Despedido por transmitir valores antiestadounidenses, tales como la inevitabilidad del fracaso, en un instituto escolar para disléxicos al que llegó por una concatenación de sucesos, Eugene Debs Hartke, veterano de Vietnam, acaba recalando como alfabetizador en la prisión de máxima seguridad ubicada cruzando el lago y ahora está a la espera de juicio en su contra acusado de ser el autor intelectual de una fuga de presos y el posterior asesinato de varias personas.

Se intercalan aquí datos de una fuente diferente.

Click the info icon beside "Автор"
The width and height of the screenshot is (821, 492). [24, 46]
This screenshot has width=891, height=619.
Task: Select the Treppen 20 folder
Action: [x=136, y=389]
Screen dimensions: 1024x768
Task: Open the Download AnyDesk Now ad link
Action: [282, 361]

Como muchos personajes que se convierten en narradores de las obras de Kurt Vonnegut, Hartke no es culpable de los crímenes que le imputan, aunque sí de otros. Encarcelado en la biblioteca del colegio en el que diera clases y escribiendo en trozos de papel, Hartke garabatea fragmentos de la historia que no figurarán sino como una nota al pie en los archivos oficiales. Corre el año 2001 (la novela fue publicada en 1990), unos Estados Unidos endeudados han vendido la mayor parte de sus activos a capitales extranjeros, la industria cultural embota la capacidad de discernimiento y la creatividad de los ciudadanos, la cultura del entretenimiento aplana cualquier posibilidad de reflexión crítica. Frente a la pérdida de capital y su deriva financiera, frente a la captura del pensamiento por la uniformidad discursiva y de la realidad por el simulacro, Vonnegut se erige en una especie de quincallero que recoge los restos del desastre, convencido de que la idiotez puede ser ilimitada y que su función es dar testimonio de ello.
El libro es una sátira distópica y muy ácida sobre algunos aspectos de la sociedad estadounidense.
Hay un pasaje que no me resisto a reproducir resumido:
Un alumno del colegio del que ha sido expulsado el protagonista, le contó una historia que le sucedió tiempo atrás, cuando acudió a unos grandes almacenes con su niñera haitiana, que deseaba comprar juegos de cama y enviárselos a sus familiares de Haití. El ascensor, abarrotado de gente, se quedó atascado y en el tiempo que tardaron en rescatarlos (seguramente no más de 20 minutos), el pequeño Bruce Bergeron se imaginó estar protagonizando un gran acontecimiento en la historia de los EE.UU. Imaginó, no ya a sus padres, sino al Presidente de la Nación, siguiendo el rescate por televisión y que cuando éste acabará, saldría a recibirlos una gran muchedumbre con banda de música y todo.
El pequeño Bruce esperaba que les dieran un gran banquete y que le pusieran una medalla por haberse aguantado el miedo y no haber dicho que tenía que ir al baño.
Cuando las puertas del ascensor acabaron abriéndose, apareció el tinglado de las rebajas y unos clientes normales que esperaban tranquilamente el ascensor sin tener idea de que hubiera ocurrido algo fuera de lo común. Lo que estas personas deseaban era que salieran los ocupantes actuales para poder entrar ellos. Ni siquiera hubo nadie de la dirección de los almacenes que acudiera a pedirles perdón por lo sucedido y asegurarse de que nadie hubiera sufrido ningún daño.
—¿Sabes a qué se ajusta perfectamente tu historia? —le pregunté yo.
—No —dijo él.
Yo le dije:
—A cuando volvimos de la Guerra de Vietnam.